Most importantly, although you can talk about attendance issues, DO NOT DWELL on attendance issues. Continue to be the expert in your field. 89.9% of your message should still back up the fact that you are the bomb when it comes to your industry. You should be informed, you should have the knowledge and you should have the authority to speak with authority.

Oh and by the way, when I say talk about the attendance issue, it does not have to be all doom and gloom. You can, and should talk about the positives. If your industries largest company just signed on again as a major sponsor, tell the world… if the coolest kids on the block are still coming over to your house to play ball, it is still game on, you are simply playing 3 on 3 rather than 9 on 9.

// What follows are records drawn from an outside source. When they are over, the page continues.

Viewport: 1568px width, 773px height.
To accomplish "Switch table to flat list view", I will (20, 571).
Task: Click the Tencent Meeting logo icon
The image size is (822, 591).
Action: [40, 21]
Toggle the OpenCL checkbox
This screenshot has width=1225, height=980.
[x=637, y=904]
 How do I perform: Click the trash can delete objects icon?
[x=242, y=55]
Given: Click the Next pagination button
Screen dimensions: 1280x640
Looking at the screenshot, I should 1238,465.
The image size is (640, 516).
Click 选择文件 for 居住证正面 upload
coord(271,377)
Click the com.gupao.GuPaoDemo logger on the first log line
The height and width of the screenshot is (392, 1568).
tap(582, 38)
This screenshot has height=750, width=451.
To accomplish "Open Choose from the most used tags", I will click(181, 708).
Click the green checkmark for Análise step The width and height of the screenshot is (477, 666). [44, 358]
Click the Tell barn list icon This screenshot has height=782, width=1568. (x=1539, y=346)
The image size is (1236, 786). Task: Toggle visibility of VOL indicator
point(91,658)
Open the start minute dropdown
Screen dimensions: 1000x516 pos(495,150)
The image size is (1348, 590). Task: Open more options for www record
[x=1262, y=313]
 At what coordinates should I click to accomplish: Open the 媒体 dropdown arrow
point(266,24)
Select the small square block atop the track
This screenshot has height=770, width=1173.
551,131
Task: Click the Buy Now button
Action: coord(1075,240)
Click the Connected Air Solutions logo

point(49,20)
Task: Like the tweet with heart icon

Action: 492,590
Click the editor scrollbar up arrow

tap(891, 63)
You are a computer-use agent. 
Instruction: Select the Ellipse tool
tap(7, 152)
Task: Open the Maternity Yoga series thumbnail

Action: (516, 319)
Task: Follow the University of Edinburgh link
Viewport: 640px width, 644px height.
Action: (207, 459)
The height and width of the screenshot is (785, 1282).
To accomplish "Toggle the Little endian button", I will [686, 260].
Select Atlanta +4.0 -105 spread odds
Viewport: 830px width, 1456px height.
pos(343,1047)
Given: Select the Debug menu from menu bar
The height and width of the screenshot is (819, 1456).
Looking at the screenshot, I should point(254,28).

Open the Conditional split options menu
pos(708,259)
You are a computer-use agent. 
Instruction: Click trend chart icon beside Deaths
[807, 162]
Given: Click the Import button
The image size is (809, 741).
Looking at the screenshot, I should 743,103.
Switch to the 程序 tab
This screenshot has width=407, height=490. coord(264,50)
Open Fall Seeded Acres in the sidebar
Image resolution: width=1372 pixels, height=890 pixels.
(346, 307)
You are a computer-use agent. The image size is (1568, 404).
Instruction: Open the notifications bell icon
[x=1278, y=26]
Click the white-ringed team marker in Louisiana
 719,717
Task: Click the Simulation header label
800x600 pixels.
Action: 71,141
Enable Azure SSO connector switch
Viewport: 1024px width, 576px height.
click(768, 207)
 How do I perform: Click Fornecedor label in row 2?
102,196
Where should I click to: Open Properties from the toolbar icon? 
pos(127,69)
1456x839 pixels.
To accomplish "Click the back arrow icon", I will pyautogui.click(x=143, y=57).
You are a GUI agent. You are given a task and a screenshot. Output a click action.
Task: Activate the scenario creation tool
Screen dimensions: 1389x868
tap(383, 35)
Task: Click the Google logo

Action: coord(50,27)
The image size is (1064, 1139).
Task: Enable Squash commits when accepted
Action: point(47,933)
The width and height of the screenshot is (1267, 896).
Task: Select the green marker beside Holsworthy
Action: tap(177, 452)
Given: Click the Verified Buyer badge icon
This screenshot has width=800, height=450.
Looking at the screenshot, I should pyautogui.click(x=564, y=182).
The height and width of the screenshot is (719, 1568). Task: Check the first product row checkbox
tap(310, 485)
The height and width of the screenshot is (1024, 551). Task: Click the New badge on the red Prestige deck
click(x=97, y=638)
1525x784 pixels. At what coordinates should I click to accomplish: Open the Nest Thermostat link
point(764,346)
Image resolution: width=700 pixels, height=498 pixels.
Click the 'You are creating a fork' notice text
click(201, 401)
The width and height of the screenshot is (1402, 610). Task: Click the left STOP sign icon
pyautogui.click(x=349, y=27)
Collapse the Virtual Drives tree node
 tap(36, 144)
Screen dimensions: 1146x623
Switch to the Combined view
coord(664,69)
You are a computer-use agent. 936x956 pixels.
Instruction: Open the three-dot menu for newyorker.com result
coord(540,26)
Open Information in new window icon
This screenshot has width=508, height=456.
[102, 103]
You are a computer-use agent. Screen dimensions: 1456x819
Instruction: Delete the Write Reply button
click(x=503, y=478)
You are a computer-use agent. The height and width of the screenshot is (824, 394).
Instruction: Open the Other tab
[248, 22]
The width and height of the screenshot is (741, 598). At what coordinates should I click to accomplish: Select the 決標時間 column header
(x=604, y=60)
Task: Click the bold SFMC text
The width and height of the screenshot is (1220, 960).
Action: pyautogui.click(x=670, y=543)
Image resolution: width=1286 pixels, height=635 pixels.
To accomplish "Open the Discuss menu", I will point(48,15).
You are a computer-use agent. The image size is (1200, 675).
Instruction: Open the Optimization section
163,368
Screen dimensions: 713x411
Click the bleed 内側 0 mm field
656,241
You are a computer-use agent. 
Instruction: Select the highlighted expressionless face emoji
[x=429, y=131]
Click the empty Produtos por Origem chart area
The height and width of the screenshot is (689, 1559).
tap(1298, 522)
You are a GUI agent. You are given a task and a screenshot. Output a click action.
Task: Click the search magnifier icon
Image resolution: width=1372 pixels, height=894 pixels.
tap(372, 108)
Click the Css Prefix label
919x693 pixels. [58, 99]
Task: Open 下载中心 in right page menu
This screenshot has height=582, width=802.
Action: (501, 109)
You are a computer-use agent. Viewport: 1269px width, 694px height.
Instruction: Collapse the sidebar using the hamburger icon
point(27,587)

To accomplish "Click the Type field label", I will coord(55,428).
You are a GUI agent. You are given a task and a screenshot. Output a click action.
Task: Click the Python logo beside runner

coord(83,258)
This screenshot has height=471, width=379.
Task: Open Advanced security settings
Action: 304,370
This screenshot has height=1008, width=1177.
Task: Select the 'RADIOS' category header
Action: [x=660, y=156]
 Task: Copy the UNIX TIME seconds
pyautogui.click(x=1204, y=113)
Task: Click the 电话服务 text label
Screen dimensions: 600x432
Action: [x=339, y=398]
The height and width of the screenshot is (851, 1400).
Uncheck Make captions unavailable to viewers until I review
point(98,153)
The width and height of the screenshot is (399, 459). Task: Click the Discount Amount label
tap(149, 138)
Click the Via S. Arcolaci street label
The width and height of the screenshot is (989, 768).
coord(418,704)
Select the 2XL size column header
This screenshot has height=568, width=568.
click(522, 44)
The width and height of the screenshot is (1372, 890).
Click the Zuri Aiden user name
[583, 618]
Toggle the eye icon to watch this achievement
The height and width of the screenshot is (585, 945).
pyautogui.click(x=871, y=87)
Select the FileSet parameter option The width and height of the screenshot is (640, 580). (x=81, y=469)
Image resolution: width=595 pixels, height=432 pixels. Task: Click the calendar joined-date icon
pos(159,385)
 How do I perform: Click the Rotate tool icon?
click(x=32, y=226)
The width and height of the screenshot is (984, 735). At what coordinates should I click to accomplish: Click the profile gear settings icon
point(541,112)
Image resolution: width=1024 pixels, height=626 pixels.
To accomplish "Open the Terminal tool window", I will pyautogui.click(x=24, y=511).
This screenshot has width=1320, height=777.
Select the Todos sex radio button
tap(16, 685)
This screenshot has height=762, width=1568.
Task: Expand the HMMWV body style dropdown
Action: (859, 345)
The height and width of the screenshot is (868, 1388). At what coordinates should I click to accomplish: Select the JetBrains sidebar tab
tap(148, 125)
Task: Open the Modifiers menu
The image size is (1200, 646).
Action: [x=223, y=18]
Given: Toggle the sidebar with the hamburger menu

Some people may take issue with the fact that I say that you can “fake” it and to that I say “hooey”, grow up, this is the real world… You can fake it at first, there is nothing wrong with that. Familiarity and understanding will make you like it or at least get good enough to tolerate it. You don’t like it now because you don’t understand it. When I first joined and became a member of the Twitterverse I was much like you, over time however it has become an indespensible part of my life. I will cry if it ever goes away (not really, but I would be bummed).

A word of caution, if your event, conference or association is new to the Social Media game, go slow and start with the basics, do not run out and start a YouTube Channel, a Vimeo account, jump on FourSquare and have 800 icons on your homepage. You will end up failing if you do this and these may not even be what you need. Start with the basics, learn and understand them and then you can make choices that will benefit you in the long run because this is a marathon, not a sprint. Social Media is here to stay so you might as well start to act like it.

Go out there and talk to your people, ask them what they want, ask them why they come, ask them why they don’t, ask them what they need…. yes, what they need.

If you stop the panic, sit down, think and start to engage, you can right the ship, you can stop the purge and create an event that everyone wants to attend. The choice is up to you, either you do it or someone else will.